(Some records)
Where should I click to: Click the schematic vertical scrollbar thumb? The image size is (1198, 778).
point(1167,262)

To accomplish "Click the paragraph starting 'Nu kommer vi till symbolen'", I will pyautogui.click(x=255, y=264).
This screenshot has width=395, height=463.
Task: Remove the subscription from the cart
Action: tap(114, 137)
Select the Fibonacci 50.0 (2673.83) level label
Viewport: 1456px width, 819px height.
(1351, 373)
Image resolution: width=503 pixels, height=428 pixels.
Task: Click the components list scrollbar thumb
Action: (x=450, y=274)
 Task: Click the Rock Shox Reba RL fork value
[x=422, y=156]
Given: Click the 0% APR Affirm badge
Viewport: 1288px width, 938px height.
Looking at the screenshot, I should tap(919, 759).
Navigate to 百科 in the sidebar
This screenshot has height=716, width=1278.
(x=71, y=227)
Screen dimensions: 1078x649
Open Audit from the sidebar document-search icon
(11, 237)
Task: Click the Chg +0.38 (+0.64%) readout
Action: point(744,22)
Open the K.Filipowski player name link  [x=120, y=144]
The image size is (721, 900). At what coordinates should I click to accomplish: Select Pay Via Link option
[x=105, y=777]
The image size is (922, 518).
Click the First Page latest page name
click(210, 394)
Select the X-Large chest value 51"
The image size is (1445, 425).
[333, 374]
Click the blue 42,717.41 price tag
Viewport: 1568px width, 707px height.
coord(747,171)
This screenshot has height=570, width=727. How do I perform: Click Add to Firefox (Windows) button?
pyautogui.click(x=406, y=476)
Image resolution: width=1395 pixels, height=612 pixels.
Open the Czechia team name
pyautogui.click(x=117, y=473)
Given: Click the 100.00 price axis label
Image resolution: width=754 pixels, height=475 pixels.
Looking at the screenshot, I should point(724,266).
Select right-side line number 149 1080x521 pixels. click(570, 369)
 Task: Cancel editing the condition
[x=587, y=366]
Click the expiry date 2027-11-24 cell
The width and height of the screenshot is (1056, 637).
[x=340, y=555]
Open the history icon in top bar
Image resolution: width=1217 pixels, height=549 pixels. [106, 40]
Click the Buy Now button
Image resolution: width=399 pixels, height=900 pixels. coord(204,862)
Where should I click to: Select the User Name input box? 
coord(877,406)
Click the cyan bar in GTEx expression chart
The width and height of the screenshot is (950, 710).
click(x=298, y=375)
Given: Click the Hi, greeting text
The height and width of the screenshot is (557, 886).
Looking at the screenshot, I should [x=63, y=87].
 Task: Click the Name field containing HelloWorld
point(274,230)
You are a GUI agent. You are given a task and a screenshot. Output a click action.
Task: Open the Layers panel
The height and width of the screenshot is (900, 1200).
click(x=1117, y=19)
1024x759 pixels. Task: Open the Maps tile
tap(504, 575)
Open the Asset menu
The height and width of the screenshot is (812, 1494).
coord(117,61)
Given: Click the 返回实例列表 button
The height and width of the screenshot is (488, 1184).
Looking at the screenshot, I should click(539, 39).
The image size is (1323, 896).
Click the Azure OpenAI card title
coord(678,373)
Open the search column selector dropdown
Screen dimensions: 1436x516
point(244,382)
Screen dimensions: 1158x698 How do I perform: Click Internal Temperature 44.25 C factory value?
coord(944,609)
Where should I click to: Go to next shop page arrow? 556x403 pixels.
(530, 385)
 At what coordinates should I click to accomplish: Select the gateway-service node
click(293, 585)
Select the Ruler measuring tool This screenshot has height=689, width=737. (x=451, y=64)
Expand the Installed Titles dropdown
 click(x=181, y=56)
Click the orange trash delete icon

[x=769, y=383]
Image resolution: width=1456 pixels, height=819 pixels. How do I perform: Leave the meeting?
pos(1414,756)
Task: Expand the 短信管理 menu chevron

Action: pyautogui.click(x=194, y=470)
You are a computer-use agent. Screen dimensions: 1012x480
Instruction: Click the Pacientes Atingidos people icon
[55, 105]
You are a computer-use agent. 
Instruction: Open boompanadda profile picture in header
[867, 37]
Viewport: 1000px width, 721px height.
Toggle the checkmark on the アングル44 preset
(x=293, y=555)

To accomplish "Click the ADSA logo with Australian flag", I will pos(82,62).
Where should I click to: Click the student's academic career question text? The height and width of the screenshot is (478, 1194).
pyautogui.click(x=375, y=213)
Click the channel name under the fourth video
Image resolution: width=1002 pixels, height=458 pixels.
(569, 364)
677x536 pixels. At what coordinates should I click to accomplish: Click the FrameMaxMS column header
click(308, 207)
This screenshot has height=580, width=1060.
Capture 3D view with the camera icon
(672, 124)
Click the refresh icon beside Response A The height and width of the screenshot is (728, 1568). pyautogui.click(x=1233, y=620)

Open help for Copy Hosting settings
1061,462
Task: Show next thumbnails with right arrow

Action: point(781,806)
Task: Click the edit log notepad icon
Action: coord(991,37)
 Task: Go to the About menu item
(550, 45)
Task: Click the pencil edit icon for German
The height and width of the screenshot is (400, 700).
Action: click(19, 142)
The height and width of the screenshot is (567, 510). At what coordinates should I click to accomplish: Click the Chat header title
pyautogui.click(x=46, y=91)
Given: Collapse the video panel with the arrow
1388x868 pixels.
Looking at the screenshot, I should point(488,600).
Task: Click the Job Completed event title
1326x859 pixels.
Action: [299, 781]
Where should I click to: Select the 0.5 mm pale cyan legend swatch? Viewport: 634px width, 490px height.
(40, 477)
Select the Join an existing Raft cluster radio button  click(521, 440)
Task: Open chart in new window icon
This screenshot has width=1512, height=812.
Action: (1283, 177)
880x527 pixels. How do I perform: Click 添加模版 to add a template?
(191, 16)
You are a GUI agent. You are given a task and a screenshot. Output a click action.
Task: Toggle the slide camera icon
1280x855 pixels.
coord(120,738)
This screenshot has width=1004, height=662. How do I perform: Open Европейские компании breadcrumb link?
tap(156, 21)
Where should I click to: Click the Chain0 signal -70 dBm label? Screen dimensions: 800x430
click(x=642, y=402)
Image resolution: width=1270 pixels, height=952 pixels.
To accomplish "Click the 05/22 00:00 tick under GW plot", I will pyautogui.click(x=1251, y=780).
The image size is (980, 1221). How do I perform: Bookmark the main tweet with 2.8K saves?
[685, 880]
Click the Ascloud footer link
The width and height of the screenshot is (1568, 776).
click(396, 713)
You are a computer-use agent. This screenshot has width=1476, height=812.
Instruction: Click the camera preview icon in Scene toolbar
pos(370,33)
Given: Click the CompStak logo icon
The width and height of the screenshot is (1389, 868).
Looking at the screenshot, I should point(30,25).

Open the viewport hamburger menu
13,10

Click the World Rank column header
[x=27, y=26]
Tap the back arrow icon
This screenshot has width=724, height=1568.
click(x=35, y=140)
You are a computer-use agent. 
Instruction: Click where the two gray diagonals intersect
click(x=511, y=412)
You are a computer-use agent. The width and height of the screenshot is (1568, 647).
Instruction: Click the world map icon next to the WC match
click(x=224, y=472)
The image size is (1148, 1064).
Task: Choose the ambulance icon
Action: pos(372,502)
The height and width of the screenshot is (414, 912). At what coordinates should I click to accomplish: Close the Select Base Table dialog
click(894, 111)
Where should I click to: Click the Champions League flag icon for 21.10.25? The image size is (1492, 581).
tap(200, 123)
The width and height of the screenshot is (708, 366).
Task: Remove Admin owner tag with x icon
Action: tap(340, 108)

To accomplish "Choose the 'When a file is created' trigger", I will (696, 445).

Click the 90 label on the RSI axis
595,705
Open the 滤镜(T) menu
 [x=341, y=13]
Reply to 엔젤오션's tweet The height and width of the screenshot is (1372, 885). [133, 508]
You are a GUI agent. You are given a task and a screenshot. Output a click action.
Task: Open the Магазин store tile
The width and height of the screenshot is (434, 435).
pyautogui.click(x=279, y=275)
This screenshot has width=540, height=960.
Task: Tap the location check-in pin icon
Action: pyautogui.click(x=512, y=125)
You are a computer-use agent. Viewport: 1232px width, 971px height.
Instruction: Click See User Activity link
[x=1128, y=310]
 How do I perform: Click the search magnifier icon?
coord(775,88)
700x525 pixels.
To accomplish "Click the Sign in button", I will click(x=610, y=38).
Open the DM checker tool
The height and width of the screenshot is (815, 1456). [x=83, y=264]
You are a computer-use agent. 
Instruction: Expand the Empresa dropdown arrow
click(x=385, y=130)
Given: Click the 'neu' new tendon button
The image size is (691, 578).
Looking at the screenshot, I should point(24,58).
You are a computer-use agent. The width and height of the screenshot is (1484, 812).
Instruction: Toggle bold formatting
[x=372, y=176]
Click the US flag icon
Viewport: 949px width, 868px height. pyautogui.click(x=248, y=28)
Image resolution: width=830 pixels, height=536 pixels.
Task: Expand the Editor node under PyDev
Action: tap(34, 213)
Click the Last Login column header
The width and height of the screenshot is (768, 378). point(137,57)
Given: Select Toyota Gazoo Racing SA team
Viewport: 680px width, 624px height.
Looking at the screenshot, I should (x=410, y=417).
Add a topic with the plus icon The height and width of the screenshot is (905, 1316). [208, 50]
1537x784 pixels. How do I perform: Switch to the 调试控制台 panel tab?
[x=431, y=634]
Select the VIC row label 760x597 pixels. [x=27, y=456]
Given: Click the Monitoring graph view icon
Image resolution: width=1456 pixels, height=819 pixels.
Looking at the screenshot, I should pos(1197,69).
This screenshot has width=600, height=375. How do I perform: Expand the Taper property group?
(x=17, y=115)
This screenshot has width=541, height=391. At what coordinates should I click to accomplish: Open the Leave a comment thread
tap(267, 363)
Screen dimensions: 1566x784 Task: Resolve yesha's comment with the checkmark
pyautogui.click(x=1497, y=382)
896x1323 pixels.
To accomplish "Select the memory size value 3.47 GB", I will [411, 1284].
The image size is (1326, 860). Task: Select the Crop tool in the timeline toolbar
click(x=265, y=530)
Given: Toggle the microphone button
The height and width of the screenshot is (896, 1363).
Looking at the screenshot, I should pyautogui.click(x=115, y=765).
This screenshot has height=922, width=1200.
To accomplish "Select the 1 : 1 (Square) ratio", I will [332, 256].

What is being asked — Could you rewrite everything from the start of the items down to the line containing "pyautogui.click(x=117, y=473)" as a Markdown table with the columns Row and Line, numbering each line and skipping blank ones?

Exercise response —
| Row | Line |
|---|---|
| 1 | Where should I click to: Click the schematic vertical scrollbar thumb? The image size is (1198, 778). |
| 2 | point(1167,262) |
| 3 | To accomplish "Click the paragraph starting 'Nu kommer vi till symbolen'", I will pyautogui.click(x=255, y=264). |
| 4 | This screenshot has width=395, height=463. |
| 5 | Task: Remove the subscription from the cart |
| 6 | Action: tap(114, 137) |
| 7 | Select the Fibonacci 50.0 (2673.83) level label |
| 8 | Viewport: 1456px width, 819px height. |
| 9 | (1351, 373) |
| 10 | Image resolution: width=503 pixels, height=428 pixels. |
| 11 | Task: Click the components list scrollbar thumb |
| 12 | Action: (x=450, y=274) |
| 13 |  Task: Click the Rock Shox Reba RL fork value |
| 14 | [x=422, y=156] |
| 15 | Given: Click the 0% APR Affirm badge |
| 16 | Viewport: 1288px width, 938px height. |
| 17 | Looking at the screenshot, I should tap(919, 759). |
| 18 | Navigate to 百科 in the sidebar |
| 19 | This screenshot has height=716, width=1278. |
| 20 | (x=71, y=227) |
| 21 | Screen dimensions: 1078x649 |
| 22 | Open Audit from the sidebar document-search icon |
| 23 | (11, 237) |
| 24 | Task: Click the Chg +0.38 (+0.64%) readout |
| 25 | Action: point(744,22) |
| 26 | Open the K.Filipowski player name link  [x=120, y=144] |
| 27 | The image size is (721, 900). At what coordinates should I click to accomplish: Select Pay Via Link option |
| 28 | [x=105, y=777] |
| 29 | The image size is (922, 518). |
| 30 | Click the First Page latest page name |
| 31 | click(210, 394) |
| 32 | Select the X-Large chest value 51" |
| 33 | The image size is (1445, 425). |
| 34 | [333, 374] |
| 35 | Click the blue 42,717.41 price tag |
| 36 | Viewport: 1568px width, 707px height. |
| 37 | coord(747,171) |
| 38 | This screenshot has height=570, width=727. How do I perform: Click Add to Firefox (Windows) button? |
| 39 | pyautogui.click(x=406, y=476) |
| 40 | Image resolution: width=1395 pixels, height=612 pixels. |
| 41 | Open the Czechia team name |
| 42 | pyautogui.click(x=117, y=473) |